The other seven news organizations to be recognized with the award are:
— The Post-Journal, a daily newspaper covering the area around Jamestown;
— The RiverheadLocal, a digital publication covering Suffolk County;
— Palladium-Times, a daily newspaper covering Oswego County;
— The Mountain Eagle, a weekly newspaper covering Schoharie, Greene, and Delaware counties;
— Lockport Union-Sun & Journal, a daily newspaper,covering eastern Niagara County;
— Adirondack Daily Enterprise, a daily newspaper covering Saranac Lake and Lake Placid; and
— Westmore News, a weekly newspaper covering Port Chester and Rye Brook in Westchester County.
During the online awards presentation, Benjamin Joe, a reporter with the Lockport Union-Sun & Journal, proudly held up what he called a “cheat sheet” that Lockport officials had produced after he challenged them on going into executive sessions improperly, citing the reasons allowed by the state’s Open Meetings Law.
Joe’s editor called the coalition members “freedom fighters for information.”
The coalition also gave two awards to students:
— Holden Velasco, editor of The Knight News of Queens College, who revived the print edition of the student-run publication, which had been online for four years; and
— Adelaide Barlow, who is graduating this June from Corning-Painted Post High School in Corning, New York with an International Baccalaureate diploma.
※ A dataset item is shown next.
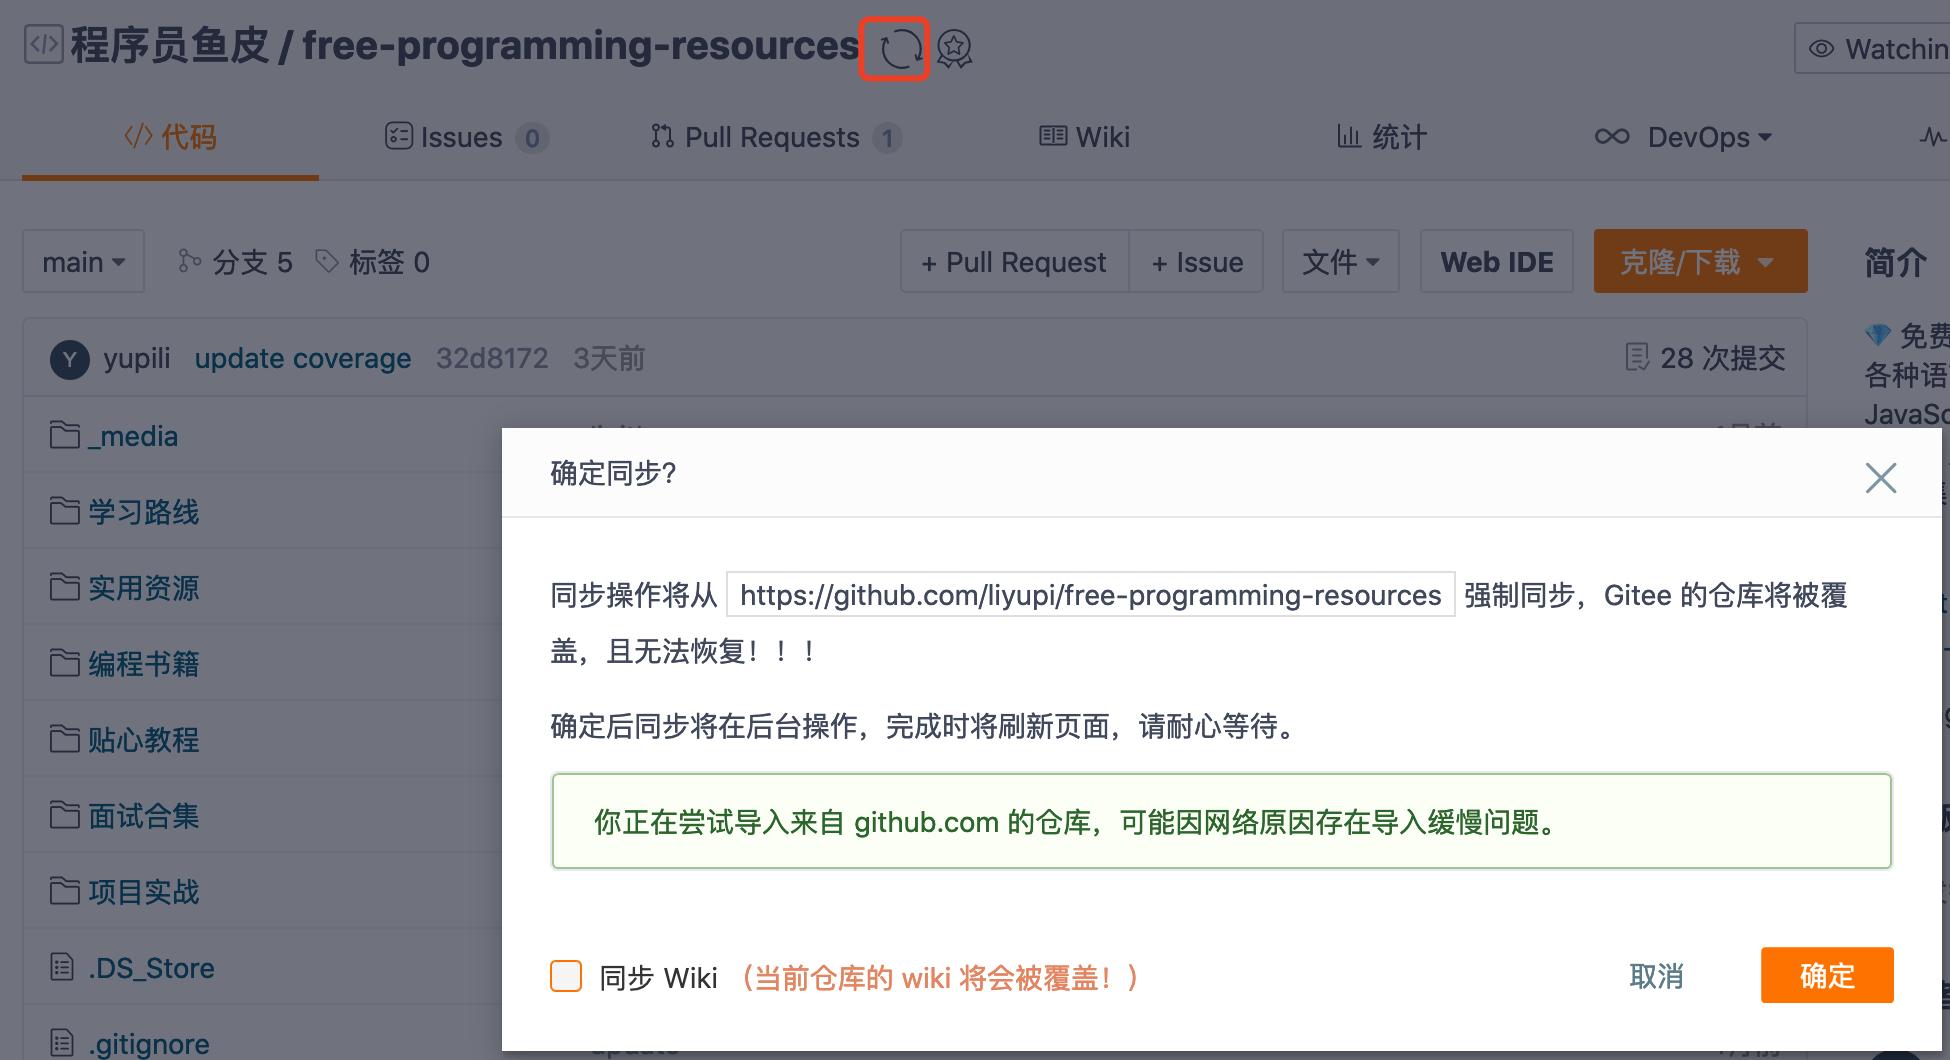Click the GitHub URL input field
This screenshot has width=1950, height=1060.
pos(1089,595)
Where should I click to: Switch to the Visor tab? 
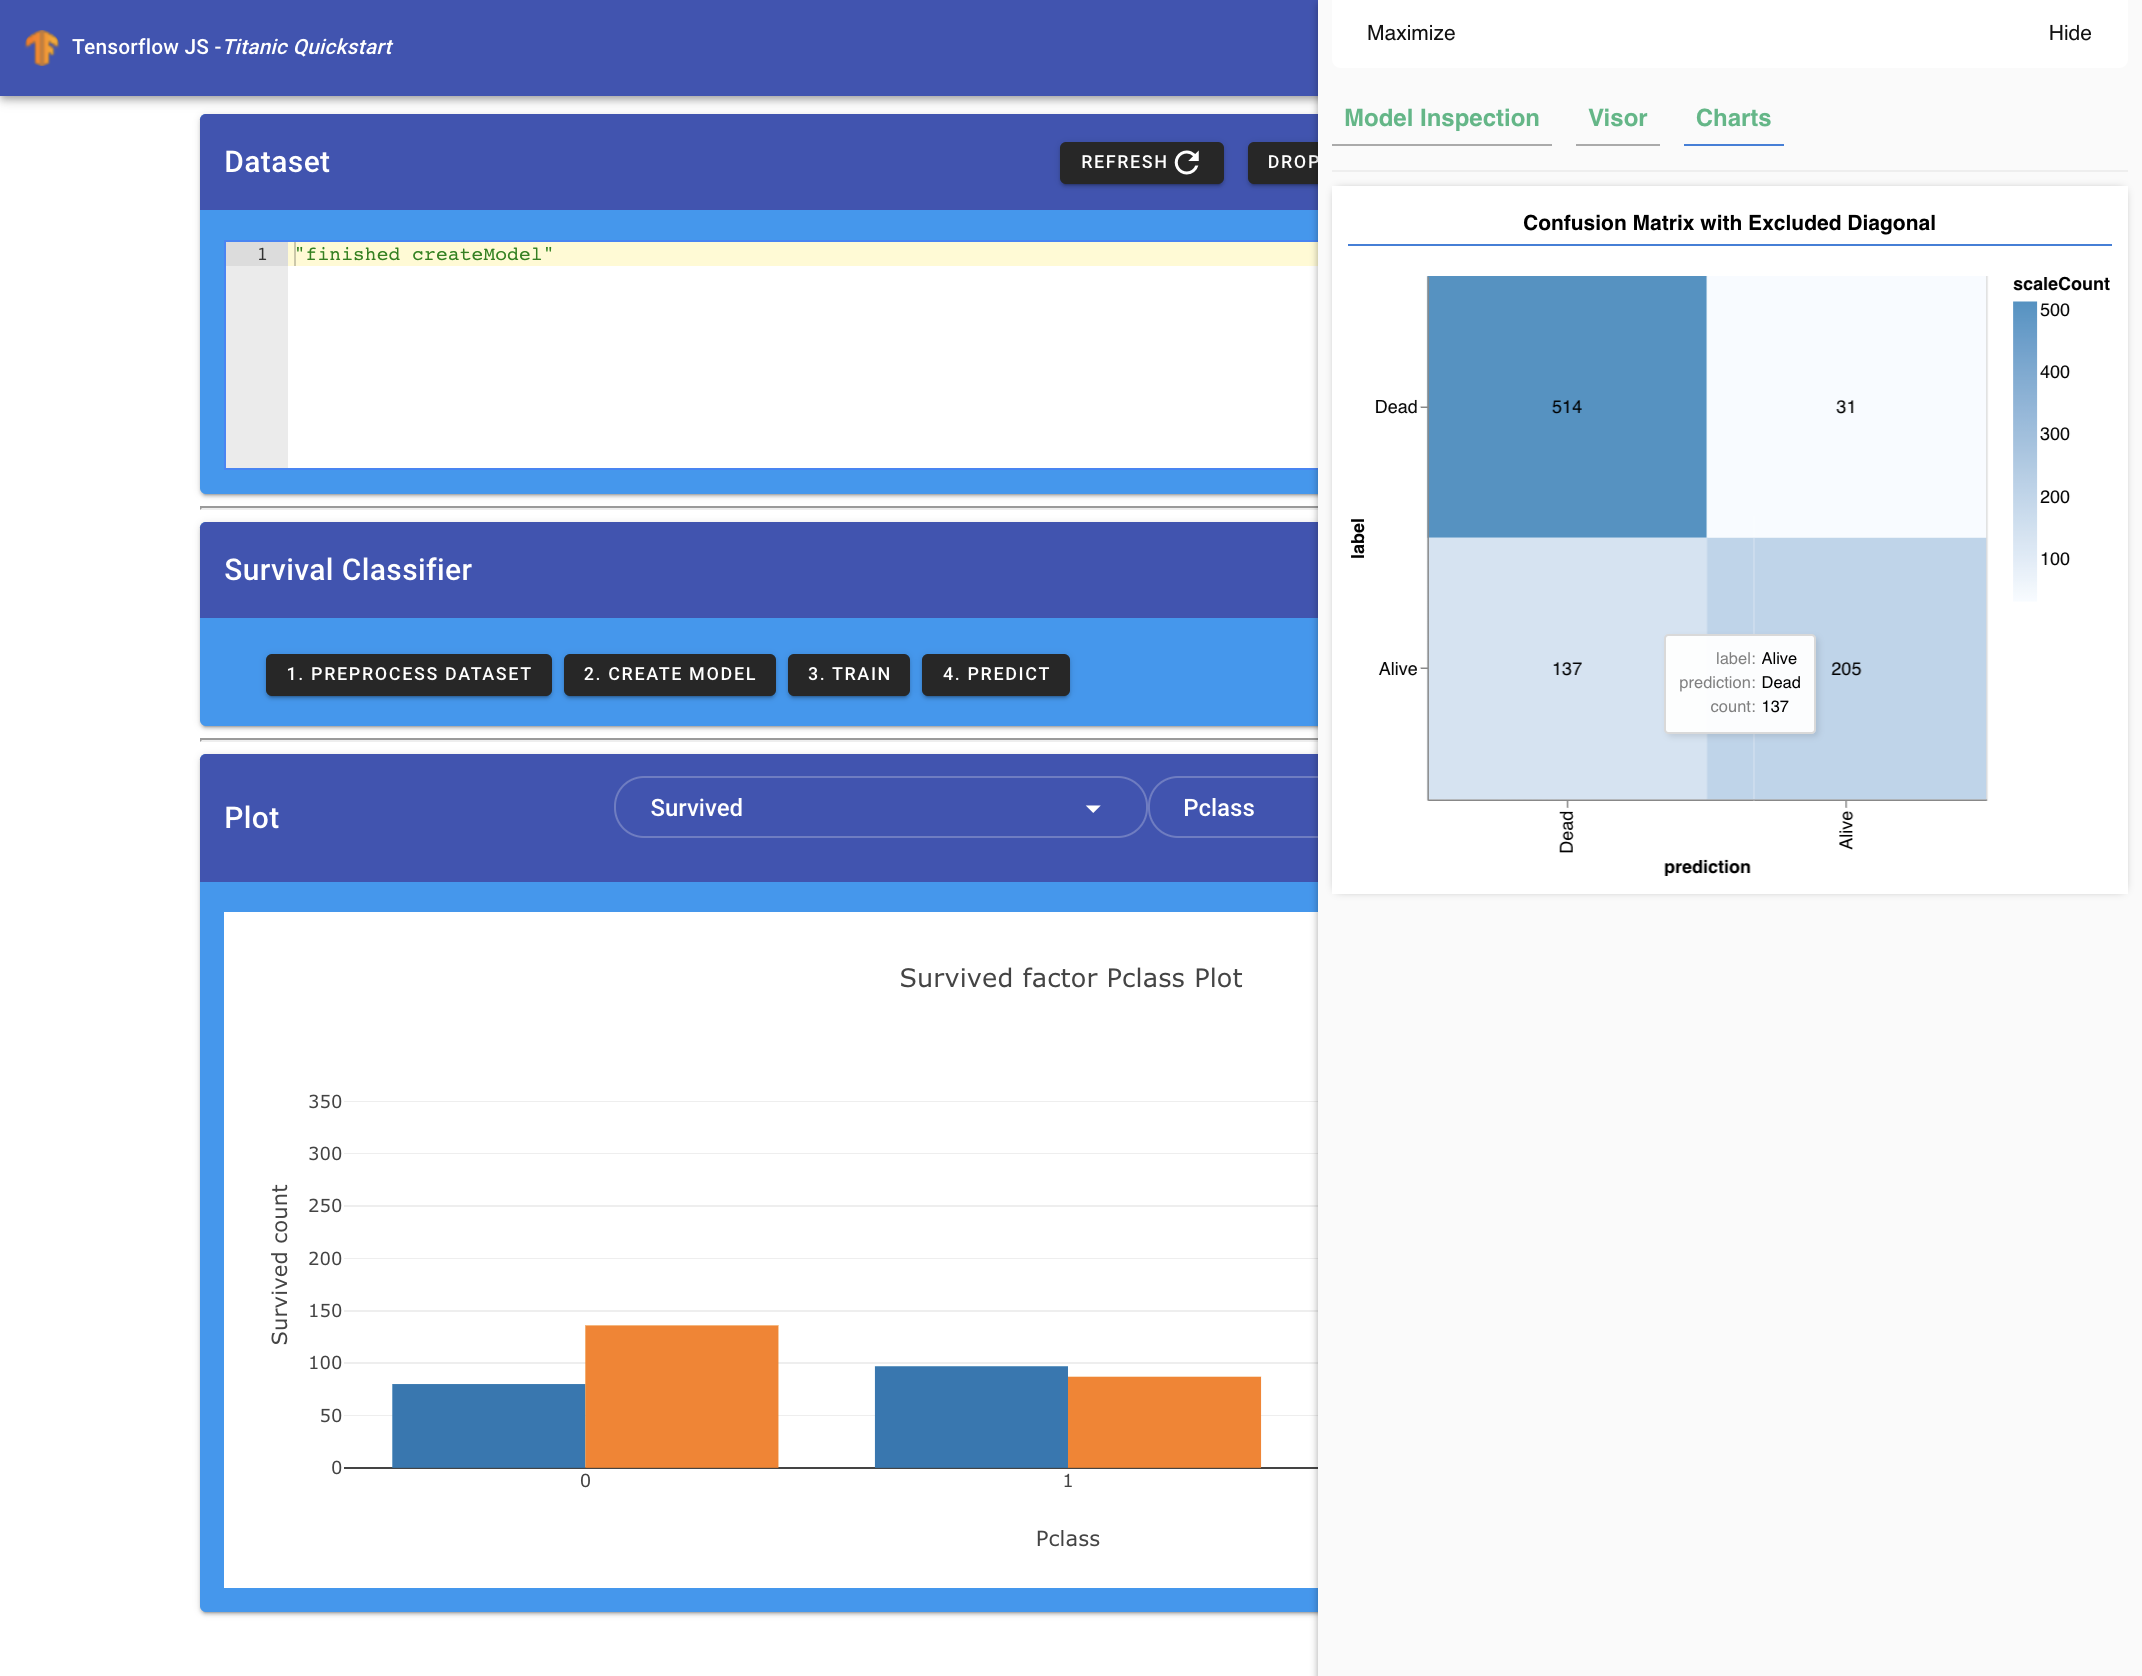[x=1617, y=118]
“Right now, student journalists do not have the same rights,” said Barlow, who is an advocate for the Student Journalist Free Speech Act, which enshrines the Tinker standard for students’ freedom of expression.
In 1969, the United States Supreme Court ruled, in Tinker v. Des Moines, in favor of Mary Beth Tinker, a 13-year-old girl who was suspended from school, with a group of like-minded students, for wearing a black armband to protest the war in Vietnam.
Barlow quoted from the Supreme Court decision that students do not “shed their constitutional rights to freedom of speech or expression at the schoolhouse gate.”
She said that 18 states have passed a free-speech act for student journalists, but New York is not one of them.